Written exercise 1: In the notebook excerpt comparing activation functions below, which model is the only one said to have a semi-worthwhile F1 score?

## begin Extract to read

Comparing Relu and Silu to Sigmoid and Linear on test set

In [261]:
#test data
X_final = to_matrix(test_set)
y_final = test_set['class'].values

print("X test shape: {}".format(X_final.shape))
print("y test shape: {}".format(y_final.shape))
X test shape: (600, 4000)
y test shape: (600,)
In [265]:
params = dict(n_hidden=80, 
              C=0.1, # tradeoff L2 regularizer
              epochs=200, # iterations
              eta= 0.001,  # learning rate
              random_state=1,
              nlayers=3,
              cost='cross_entropy',
              )


mlp_relu = MultilayerPerceptron(phi='relu',**params)
mlp_silu = MultilayerPerceptron(phi='selu',**params)
mlp_sig = MultilayerPerceptron(phi='sigmoid',**params)
mlp_lin = MultilayerPerceptron(phi='linear',**params)

#fit 
mlp_relu.fit(X, y, print_progress=True)
mlp_silu.fit(X, y, print_progress=True)
mlp_sig.fit(X, y, print_progress=True)
mlp_lin.fit(X, y, print_progress=True)

#evaluate on test set
yhat_relu = mlp_relu.predict(X_final)
yhat_silu = mlp_silu.predict(X_final)
yhat_sig = mlp_sig.predict(X_final)
yhat_lin = mlp_lin.predict(X_final)

print("F1 Score Relu:", f1_score(y_final,yhat_relu, average='macro'))
print("F1 Score Silu:", f1_score(y_final,yhat_silu, average='macro'))
print("F1 Score Sigmoid:", f1_score(y_final,yhat_sig, average='macro'))
print("F1 Score Linear:", f1_score(y_final,yhat_lin, average='macro'))
Epoch: 1/200/Users/eli/anaconda3/envs/mlenv/lib/python3.7/site-packages/ipykernel_launcher.py:159: RuntimeWarning:

divide by zero encountered in log

/Users/eli/anaconda3/envs/mlenv/lib/python3.7/site-packages/ipykernel_launcher.py:159: RuntimeWarning:

invalid value encountered in multiply

Epoch: 1/20000/Users/eli/anaconda3/envs/mlenv/lib/python3.7/site-packages/ipykernel_launcher.py:159: RuntimeWarning:

invalid value encountered in log

Epoch: 3/200/Users/eli/anaconda3/envs/mlenv/lib/python3.7/site-packages/ipykernel_launcher.py:181: RuntimeWarning:

overflow encountered in matmul

/Users/eli/anaconda3/envs/mlenv/lib/python3.7/site-packages/ipykernel_launcher.py:202: RuntimeWarning:

overflow encountered in multiply

/Users/eli/anaconda3/envs/mlenv/lib/python3.7/site-packages/ipykernel_launcher.py:208: RuntimeWarning:

invalid value encountered in matmul

/Users/eli/anaconda3/envs/mlenv/lib/python3.7/site-packages/ipykernel_launcher.py:202: RuntimeWarning:

invalid value encountered in matmul

/Users/eli/anaconda3/envs/mlenv/lib/python3.7/site-packages/ipykernel_launcher.py:202: RuntimeWarning:

invalid value encountered in multiply

Epoch: 3/20000/Users/eli/anaconda3/envs/mlenv/lib/python3.7/site-packages/ipykernel_launcher.py:88: RuntimeWarning:

overflow encountered in matmul

/Users/eli/anaconda3/envs/mlenv/lib/python3.7/site-packages/ipykernel_launcher.py:181: RuntimeWarning:

invalid value encountered in matmul

Epoch: 200/200
F1 Score Relu: 0.047619047619047616
F1 Score Silu: 0.047619047619047616
F1 Score Sigmoid: 0.37655783220689526
F1 Score Linear: 0.047619047619047616

The F1 Scores for most of the models here seem to have failed to conferge. The sigmoid is the only model that has a semi-worthwhile score.

## end Extract to read
## begin Listed entries

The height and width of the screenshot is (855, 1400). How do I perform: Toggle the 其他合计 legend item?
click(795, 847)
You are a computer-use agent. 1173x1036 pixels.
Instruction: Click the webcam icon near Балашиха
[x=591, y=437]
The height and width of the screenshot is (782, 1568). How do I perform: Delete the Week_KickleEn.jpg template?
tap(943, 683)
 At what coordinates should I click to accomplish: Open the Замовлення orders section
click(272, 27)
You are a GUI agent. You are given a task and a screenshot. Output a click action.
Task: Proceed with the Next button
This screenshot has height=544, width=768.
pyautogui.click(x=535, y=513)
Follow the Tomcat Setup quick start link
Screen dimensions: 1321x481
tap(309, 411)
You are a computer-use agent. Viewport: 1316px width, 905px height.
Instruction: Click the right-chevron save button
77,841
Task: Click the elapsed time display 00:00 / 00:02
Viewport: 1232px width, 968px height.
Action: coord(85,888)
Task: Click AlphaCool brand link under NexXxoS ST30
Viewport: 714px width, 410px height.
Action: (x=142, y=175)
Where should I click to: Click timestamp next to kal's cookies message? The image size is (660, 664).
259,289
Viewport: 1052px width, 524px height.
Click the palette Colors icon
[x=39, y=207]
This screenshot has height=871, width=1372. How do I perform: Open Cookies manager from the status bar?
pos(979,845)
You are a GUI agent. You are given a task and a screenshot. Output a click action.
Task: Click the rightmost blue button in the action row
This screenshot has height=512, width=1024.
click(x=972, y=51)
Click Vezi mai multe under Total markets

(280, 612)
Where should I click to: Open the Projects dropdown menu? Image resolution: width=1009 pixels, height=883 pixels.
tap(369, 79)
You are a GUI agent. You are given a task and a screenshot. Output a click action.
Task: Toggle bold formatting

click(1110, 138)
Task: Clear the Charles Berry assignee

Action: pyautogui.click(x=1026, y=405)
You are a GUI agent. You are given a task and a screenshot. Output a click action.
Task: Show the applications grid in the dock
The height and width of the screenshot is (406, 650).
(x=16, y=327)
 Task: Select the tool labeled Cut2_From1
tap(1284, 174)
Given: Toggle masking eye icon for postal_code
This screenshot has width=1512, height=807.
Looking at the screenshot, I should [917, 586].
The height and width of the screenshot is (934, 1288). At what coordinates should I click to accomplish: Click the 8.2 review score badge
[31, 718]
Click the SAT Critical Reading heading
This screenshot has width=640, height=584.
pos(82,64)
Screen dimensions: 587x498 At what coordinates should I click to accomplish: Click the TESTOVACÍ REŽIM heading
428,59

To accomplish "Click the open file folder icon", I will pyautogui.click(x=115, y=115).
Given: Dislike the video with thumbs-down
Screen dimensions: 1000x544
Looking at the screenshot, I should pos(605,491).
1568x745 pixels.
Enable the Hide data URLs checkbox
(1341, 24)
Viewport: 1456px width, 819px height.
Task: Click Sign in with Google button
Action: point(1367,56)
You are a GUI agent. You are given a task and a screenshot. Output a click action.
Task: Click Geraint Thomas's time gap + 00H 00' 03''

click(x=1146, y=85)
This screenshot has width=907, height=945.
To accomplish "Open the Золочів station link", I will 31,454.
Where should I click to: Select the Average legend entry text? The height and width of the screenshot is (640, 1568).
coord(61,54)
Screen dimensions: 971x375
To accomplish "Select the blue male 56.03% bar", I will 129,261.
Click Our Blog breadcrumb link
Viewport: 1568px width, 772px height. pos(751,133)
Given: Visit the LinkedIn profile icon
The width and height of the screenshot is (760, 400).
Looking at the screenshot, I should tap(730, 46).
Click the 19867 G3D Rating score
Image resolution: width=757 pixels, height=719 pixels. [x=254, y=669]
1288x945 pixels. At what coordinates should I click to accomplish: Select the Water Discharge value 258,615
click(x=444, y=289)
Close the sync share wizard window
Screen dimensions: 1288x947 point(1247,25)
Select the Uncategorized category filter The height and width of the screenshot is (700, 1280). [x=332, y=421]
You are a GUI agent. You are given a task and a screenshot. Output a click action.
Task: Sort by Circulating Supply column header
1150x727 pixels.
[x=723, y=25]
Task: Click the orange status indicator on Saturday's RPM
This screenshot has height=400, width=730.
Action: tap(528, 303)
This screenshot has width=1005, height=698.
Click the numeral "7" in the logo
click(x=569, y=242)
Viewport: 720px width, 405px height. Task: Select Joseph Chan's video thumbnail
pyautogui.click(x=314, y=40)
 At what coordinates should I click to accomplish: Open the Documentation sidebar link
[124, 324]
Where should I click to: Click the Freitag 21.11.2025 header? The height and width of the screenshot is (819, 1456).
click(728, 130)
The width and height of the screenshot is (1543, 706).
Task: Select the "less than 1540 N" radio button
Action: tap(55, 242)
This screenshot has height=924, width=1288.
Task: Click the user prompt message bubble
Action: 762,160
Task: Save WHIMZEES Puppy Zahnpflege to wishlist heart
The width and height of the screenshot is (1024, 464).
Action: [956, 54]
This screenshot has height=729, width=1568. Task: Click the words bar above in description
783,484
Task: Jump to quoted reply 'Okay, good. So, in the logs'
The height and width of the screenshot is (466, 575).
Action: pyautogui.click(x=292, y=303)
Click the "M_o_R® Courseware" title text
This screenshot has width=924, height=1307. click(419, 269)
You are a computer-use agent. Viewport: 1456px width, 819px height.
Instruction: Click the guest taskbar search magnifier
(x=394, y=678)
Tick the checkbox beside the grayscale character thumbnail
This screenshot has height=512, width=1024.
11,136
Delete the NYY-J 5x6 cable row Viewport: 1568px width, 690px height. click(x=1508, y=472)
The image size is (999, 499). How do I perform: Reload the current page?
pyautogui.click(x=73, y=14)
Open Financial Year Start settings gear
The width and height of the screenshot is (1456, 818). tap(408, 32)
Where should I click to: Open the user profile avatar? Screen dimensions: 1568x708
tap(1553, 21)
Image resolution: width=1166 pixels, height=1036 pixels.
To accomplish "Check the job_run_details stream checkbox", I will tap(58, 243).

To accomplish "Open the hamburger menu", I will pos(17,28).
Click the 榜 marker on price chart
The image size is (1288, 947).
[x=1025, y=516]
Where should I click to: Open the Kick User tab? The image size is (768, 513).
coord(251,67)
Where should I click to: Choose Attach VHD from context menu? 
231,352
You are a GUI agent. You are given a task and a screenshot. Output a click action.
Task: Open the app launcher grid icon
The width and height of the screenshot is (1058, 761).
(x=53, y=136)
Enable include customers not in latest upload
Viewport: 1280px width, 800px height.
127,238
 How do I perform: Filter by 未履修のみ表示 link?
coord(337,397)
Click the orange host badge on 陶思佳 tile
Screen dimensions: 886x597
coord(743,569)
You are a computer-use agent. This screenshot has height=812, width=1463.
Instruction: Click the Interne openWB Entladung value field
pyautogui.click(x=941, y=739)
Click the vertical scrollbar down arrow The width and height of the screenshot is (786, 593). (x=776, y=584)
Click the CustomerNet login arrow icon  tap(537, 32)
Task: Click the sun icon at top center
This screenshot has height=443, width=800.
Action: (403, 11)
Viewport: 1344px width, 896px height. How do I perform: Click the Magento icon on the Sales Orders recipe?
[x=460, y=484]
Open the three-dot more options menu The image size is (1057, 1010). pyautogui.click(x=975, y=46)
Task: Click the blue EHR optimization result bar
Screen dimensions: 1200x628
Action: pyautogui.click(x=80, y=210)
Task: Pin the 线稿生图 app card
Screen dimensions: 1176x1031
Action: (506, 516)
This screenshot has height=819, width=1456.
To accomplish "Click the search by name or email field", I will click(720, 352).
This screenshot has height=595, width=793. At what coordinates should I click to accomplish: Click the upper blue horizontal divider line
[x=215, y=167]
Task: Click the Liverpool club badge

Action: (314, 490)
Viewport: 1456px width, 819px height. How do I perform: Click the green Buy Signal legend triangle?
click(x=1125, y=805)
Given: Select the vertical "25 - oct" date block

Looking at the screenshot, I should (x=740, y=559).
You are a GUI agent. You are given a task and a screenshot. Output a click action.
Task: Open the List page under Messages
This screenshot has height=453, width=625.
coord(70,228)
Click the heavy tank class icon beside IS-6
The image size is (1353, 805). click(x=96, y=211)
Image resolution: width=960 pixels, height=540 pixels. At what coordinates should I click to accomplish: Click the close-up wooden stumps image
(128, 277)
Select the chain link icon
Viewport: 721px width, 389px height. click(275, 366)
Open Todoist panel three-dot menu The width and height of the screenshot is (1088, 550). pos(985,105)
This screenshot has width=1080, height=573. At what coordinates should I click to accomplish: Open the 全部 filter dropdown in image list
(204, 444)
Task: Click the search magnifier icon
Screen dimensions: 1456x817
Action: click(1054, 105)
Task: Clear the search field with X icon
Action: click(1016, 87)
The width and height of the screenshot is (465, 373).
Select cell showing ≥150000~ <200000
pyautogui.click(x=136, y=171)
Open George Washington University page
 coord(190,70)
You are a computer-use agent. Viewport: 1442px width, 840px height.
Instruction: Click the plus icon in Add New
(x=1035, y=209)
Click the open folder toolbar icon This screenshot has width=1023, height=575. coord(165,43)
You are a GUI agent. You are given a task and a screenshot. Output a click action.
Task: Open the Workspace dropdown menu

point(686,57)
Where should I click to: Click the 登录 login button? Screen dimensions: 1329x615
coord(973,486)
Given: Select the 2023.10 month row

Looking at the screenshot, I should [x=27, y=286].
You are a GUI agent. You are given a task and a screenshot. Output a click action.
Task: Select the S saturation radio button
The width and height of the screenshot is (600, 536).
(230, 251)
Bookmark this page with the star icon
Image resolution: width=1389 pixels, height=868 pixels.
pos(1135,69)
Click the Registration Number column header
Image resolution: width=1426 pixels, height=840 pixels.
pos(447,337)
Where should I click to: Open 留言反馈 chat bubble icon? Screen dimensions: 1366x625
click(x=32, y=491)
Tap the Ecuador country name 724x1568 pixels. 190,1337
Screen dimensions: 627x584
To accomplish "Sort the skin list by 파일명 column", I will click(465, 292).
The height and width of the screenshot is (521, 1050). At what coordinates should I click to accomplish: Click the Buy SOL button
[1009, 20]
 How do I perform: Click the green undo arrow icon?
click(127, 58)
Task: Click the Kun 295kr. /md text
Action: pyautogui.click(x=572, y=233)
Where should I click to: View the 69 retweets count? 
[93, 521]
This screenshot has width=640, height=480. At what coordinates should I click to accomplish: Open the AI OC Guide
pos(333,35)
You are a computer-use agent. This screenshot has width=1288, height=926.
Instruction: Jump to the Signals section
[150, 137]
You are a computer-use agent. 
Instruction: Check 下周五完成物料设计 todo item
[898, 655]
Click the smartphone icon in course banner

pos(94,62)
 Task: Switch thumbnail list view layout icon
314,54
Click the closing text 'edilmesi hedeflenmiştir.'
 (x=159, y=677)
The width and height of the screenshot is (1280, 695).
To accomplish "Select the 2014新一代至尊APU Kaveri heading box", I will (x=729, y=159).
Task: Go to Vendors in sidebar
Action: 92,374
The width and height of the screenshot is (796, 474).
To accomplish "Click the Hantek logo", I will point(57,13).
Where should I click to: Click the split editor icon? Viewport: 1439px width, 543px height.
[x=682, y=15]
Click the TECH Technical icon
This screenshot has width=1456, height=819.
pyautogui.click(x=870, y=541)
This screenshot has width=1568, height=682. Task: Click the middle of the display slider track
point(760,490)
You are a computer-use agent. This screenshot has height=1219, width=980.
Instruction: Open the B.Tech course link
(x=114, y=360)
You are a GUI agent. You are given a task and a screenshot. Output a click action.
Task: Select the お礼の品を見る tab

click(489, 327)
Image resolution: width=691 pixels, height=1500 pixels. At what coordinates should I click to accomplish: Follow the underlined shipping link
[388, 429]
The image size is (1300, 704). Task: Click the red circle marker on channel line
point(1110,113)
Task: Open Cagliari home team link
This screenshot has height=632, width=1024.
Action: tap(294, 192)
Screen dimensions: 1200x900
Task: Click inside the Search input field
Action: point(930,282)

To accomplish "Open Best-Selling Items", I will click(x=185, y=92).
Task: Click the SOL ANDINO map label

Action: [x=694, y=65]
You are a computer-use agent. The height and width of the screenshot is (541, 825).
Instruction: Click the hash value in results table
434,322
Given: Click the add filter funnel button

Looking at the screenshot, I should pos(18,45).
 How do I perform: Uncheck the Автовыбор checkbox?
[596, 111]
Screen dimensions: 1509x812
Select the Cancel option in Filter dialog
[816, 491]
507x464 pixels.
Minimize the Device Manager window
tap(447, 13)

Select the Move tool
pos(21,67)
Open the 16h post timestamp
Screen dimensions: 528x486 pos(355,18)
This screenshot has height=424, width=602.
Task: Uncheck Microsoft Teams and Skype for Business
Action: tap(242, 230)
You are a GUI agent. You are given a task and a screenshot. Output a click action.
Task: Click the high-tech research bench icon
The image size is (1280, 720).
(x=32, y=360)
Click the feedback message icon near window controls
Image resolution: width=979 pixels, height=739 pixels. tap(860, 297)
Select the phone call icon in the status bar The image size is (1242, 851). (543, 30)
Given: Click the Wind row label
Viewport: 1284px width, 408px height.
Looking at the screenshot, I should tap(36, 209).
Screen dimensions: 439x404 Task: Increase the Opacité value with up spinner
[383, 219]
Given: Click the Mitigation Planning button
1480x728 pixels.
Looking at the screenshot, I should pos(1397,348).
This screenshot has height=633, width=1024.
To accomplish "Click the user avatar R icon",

## end Listed entries

Written exercise 2: Reproduce the records from their first line up to and including the line with "click(272, 27)".

Final result 1: The sigmoid model.

Final result 2:
The height and width of the screenshot is (855, 1400). How do I perform: Toggle the 其他合计 legend item?
click(795, 847)
You are a computer-use agent. 1173x1036 pixels.
Instruction: Click the webcam icon near Балашиха
[x=591, y=437]
The height and width of the screenshot is (782, 1568). How do I perform: Delete the Week_KickleEn.jpg template?
tap(943, 683)
 At what coordinates should I click to accomplish: Open the Замовлення orders section
click(272, 27)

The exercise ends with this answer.